──────── Listed entries ────────

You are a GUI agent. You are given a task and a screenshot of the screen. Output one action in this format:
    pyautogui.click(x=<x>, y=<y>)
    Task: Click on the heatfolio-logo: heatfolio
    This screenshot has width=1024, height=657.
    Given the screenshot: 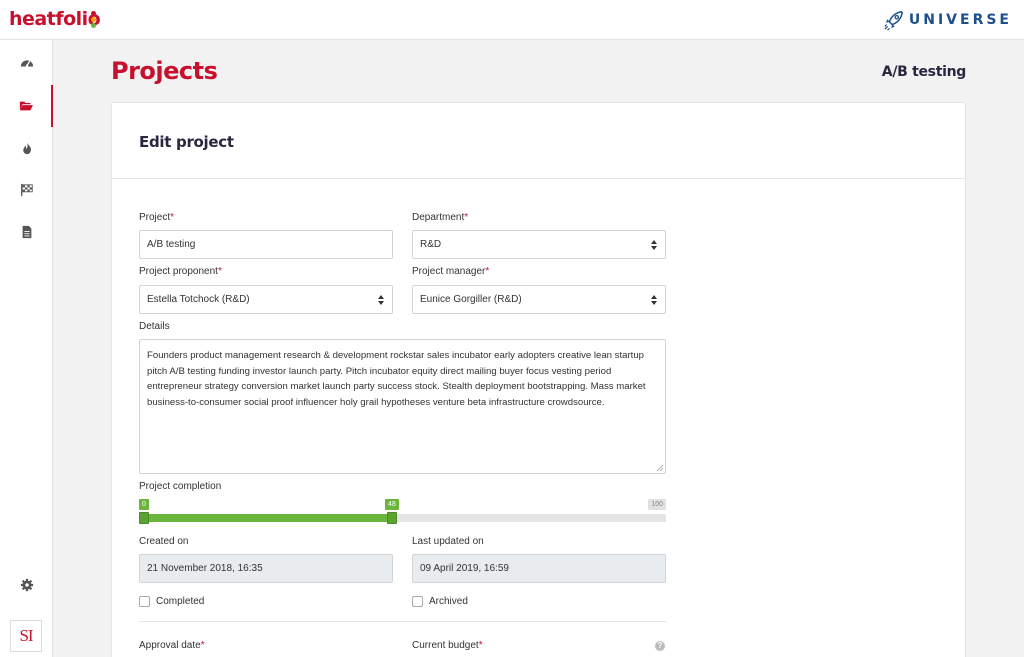 What is the action you would take?
    pyautogui.click(x=55, y=19)
    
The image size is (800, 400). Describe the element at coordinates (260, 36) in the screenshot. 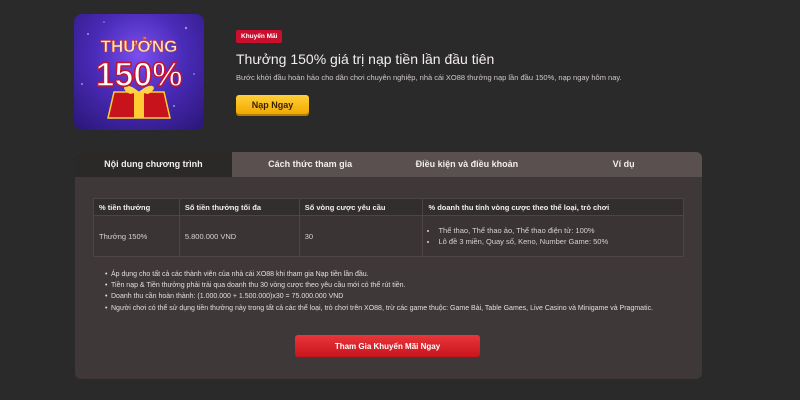

I see `promo-category-badge: Khuyến Mãi` at that location.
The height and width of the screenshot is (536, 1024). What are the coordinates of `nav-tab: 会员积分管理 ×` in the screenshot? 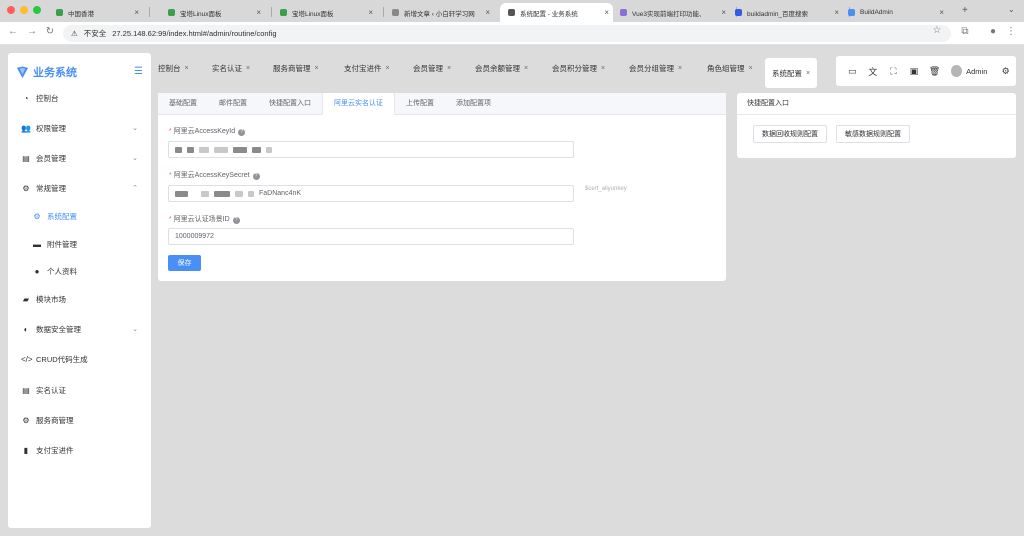 It's located at (578, 68).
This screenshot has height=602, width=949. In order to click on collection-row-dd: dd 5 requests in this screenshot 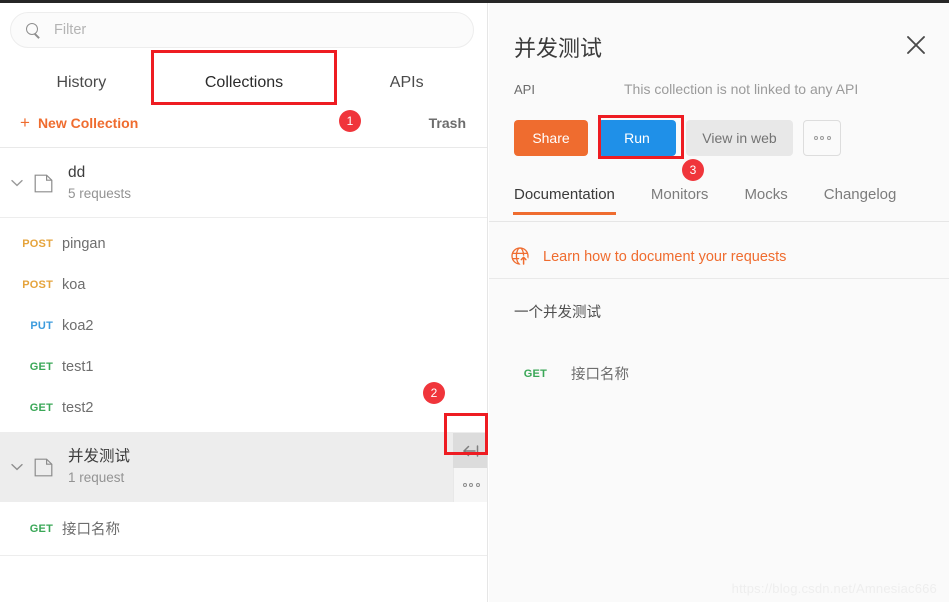, I will do `click(244, 184)`.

────────

Copy out the records word for word, from their first line through the line containing "This screenshot has width=1024, height=657.".

You are a GUI agent. You are given a task and a screenshot of the screen. Output one action in this format:
    pyautogui.click(x=<x>, y=<y>)
    Task: Click on the heatfolio-logo: heatfolio
    This screenshot has width=1024, height=657.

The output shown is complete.